**WHAT TO WORK ON**
• 1. From the Occupy Tea Street essay below, extract the passage that begins at the words "But when the" and stops after "my political education.", copied word for word.
• 2. List every person the Occupy Tea Street essay below mentions by name.

**TEXT EXCERPT**
begin

Occupy Tea Street- The Right Ideas…
Growing up in a deeply conservative Republican household, I always had an interest in politics but I never had a very profound understanding beyond partisan rhetoric. Bill O’Reilly was my hero, and Ronald Reagan was a god among men. Liberals were loons and wanted to destroy America with the power of big government. Life was simple back then.
But when the fallout of the Great Recession sparked a period of political instability after 2008, the emergence of two American populist movements- the Tea Party in 2009, and Occupy Wall Street in 2011- posed daunting questions of political philosophy to the adolescent me. I mark this period, then, as the formative stage of my political education.
First came the Tea Party. I was initially entranced by this grassroots conservative movement, and fell in with it immediately. Its paeans to liberty and denunciations of government appealed to me immensely, and I soon decided to become a true Tea Partier and become acquainted with the works of the Founding Fathers, to discover what they really said and meant.
Of course, the first founder I chanced upon was Alexander Hamilton, and I soon discovered that the Tea Party’s absolute denunciations of government in no way reflected this founder’s- indeed, most of the founders’- actual philosophy. I was disillusioned. I became a political realist of sorts, no longer strongly identifying with the Republican Party but still maintaining my Republican Instincts. Years later I went to a Tea Party rally at the Capitol, complete with a man in stockings and a tricorn hat. The speeches were about as far removed from the actual rhetoric of the Founders as I had discovered they would be years before.
Around the time I was reading Hamilton, the Occupy Wall Street movement sparked up in New York City. I was immediately turned off by it, disgusted by its utopian denunciations of inequality and unfairness. My instincts as a tragic political realist sharpened, and I crowed at the populist masses who dared protest something as natural as nature itself.

end

**SUPPLIED MATERIAL**
begin

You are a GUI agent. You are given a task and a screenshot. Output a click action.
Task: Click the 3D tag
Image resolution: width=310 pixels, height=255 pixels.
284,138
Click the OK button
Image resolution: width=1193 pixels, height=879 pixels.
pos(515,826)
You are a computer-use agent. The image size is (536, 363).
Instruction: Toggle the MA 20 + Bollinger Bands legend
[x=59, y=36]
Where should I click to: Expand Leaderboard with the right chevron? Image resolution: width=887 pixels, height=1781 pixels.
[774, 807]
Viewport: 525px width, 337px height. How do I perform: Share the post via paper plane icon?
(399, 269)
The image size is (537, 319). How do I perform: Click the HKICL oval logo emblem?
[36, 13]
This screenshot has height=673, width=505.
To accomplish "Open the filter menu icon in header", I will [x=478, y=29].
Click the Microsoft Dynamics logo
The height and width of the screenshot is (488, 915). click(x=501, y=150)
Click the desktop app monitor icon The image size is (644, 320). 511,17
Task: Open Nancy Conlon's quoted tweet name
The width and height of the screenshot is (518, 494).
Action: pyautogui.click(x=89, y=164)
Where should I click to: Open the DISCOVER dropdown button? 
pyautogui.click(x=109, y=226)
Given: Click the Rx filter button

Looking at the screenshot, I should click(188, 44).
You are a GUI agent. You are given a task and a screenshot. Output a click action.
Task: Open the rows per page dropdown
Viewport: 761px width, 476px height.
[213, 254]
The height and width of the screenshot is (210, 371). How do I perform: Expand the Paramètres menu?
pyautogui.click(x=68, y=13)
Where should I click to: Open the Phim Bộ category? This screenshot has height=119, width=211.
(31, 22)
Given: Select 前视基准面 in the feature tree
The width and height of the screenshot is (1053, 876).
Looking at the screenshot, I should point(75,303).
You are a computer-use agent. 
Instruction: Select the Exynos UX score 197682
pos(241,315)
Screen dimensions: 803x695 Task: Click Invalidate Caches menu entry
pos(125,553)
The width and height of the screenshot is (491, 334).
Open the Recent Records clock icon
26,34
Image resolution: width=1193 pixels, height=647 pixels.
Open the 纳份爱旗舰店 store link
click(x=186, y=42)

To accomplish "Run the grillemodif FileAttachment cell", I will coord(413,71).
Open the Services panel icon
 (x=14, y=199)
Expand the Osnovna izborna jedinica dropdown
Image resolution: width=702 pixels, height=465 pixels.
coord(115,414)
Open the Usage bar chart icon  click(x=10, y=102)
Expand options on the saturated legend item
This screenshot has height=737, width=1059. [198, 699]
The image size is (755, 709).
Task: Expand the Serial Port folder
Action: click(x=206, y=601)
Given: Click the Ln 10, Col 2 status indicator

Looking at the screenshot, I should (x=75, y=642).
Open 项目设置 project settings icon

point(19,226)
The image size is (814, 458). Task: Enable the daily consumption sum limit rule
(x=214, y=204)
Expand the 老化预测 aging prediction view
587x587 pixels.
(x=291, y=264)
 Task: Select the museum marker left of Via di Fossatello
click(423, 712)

end

**SOLUTIONS TO EACH TASK**
• 1.
But when the fallout of the Great Recession sparked a period of political instability after 2008, the emergence of two American populist movements- the Tea Party in 2009, and Occupy Wall Street in 2011- posed daunting questions of political philosophy to the adolescent me. I mark this period, then, as the formative stage of my political education.

• 2.
Bill O’Reilly
Ronald Reagan
Alexander Hamilton